**Passage**
Begin
Socially, Iraq's internal structure has been characterized by variety and plurality that had up to 1968 a significant influence on intensifying the suffering of the Iraqis because of the lack of homogeneity and collaboration among most social strata and their negative effects on its national unity. Such shortcomings assisted the hostile foreign forces to feed the internal instability and used it to serve their targets. The negative aspects of Iraq's social structure had further belittled the external role it played.
Militarily, all successive political systems in Iraq up to 1958 could not raise the army's capability due to two vital variables.
Firstly, the meagre financial potential which could not permit vast military expenditure.
Secondly, Iraq's dependence on the West during the monarchy rendered the process of promoting the military capability captive to the Western will and interests. Admittedly, the military capability after 1958 developed somehow, but this development could not help Iraq play an active military role, and consequently restricted its readiness to encounter any foreign military threat to its national security or to pan- Arab security.
Finally, Iraq suffered the absence of a political leadership that could create opportunities for the state to bring about civilisational advancement. Up to 1968, The leadership in Iraq was under the influence of either subordinateness to the West or the lack of a comprehensive strategic vision. History tells us that any state cannot achieve progress and prosperity without a historic leadership that would exert efforts in this direction.
External Challenges
The strategic and economic significance of the third world
countries has triggered the cupidity of the imperialists who set red lines untraversable by these countries to root out
backwardness, dependence and exposure to foreigners, to bridge the internal gaps which are often exploited by old and neo-
imperialism. The principles, objectives and practices of July 17- 30, 1968 Revolution have designated it one of the greatest
revolutions in the third world and have thus been a target to American and western plots. "By God" affirms President
Saddam Hussein, "since we assumed power and up to this moment, conspiracies are continually hatched against us.
Indeed, the more we put ourselves in the service of our nation and our country, the more ferocious and serious the conspiracies
become."
Initially, U.S.A. thought that July 17-30 Revolution was not different from the permissible political changes or coups d'etet in the third world. This conception was confirmed by the fact the Party was small, problems were big and the Revolution leaders were young, inexperienced, most of them unknown. That view was soon changed, specifically in 1972 when Iraqi oil was nationalized, a measure analogous to Suez Canal nationalization. When such countries go beyond permissible limits, some western governments justifies toppling their political systems to be replaced by ones in line with their policies.
End
**Supplied data**
Begin
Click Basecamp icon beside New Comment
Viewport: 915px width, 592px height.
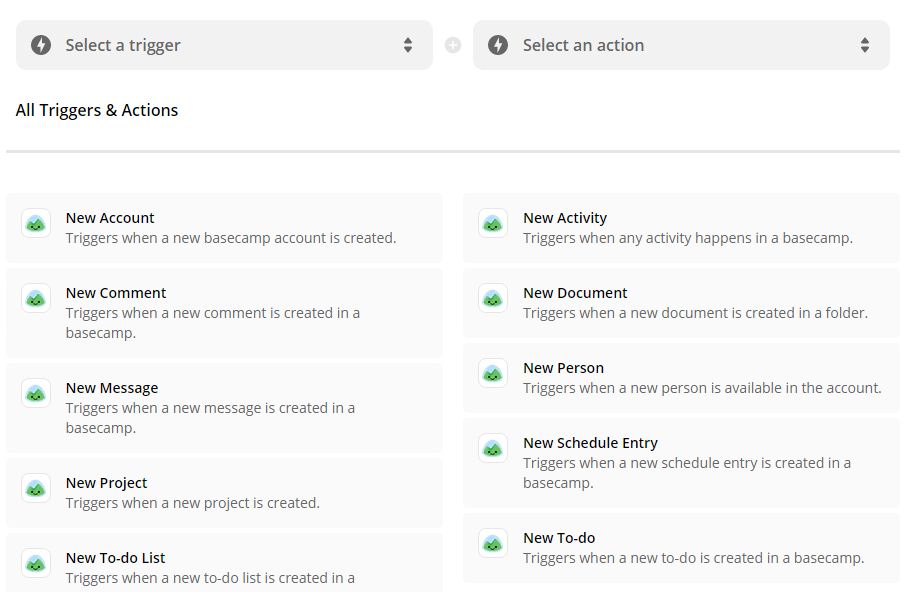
End
**Exercises**
A. List every distinct year the passage on Iraq's internal and external challenges mentions, in the order each first appears.
B. Pick up the passage on Iraq's internal and external challenges after its last sentence and continue it.

**Answers for the exercise**
A. 1968, 1958, 1972

B.
Those western governments had pursued the policy of the carrot and the stick with Iraq by means of rapprochment or destabilization through internal and external problems. But when both means failed, U.S.A which deems Iraq a formidable opponent to its strategies in the Arab homeland adopted a violent approach through war by proxy. Iraq-Iran war erupted, lasted for eight years and was fed by regional and international forces. However, Iraq's victory in that war and its emergence as an influential, political and military power led U.S.A to plan another war, playing this time a direct role backed by 30 states in order to incapacitate Iraq and ensure American regional and international interests.
Consolidating Political Independence
The experience of many recently independent states in the third world indicates that political independence is
worthless unless it is based on essential elements which can ensure the free will to take internal and external decisions. Iraq's
political independence up to 1968 does not mean Iraq had exercised practically a genuine independence. But the 1968
Revolution which endeavoured to reconstruct the country, set it • on solid grounds that have enabled it to ensure full freedom.
Such strategic vision is often associated with the leadership of Saddam Hussein and his active role in the making of new Iraq, a
fact acknowledged by even those who differ with Iraqis, when they refer to "Saddam Hussein's leadership as extraordinary."
It is the unique merits interacted with practices made the west realize that it deals with a leader different from other leaders in the third world, a leader initiating with awareness and persistence a great project of civilization to be complemented by national independence and progress. He has succeeded to construct the social, economic and military foundations.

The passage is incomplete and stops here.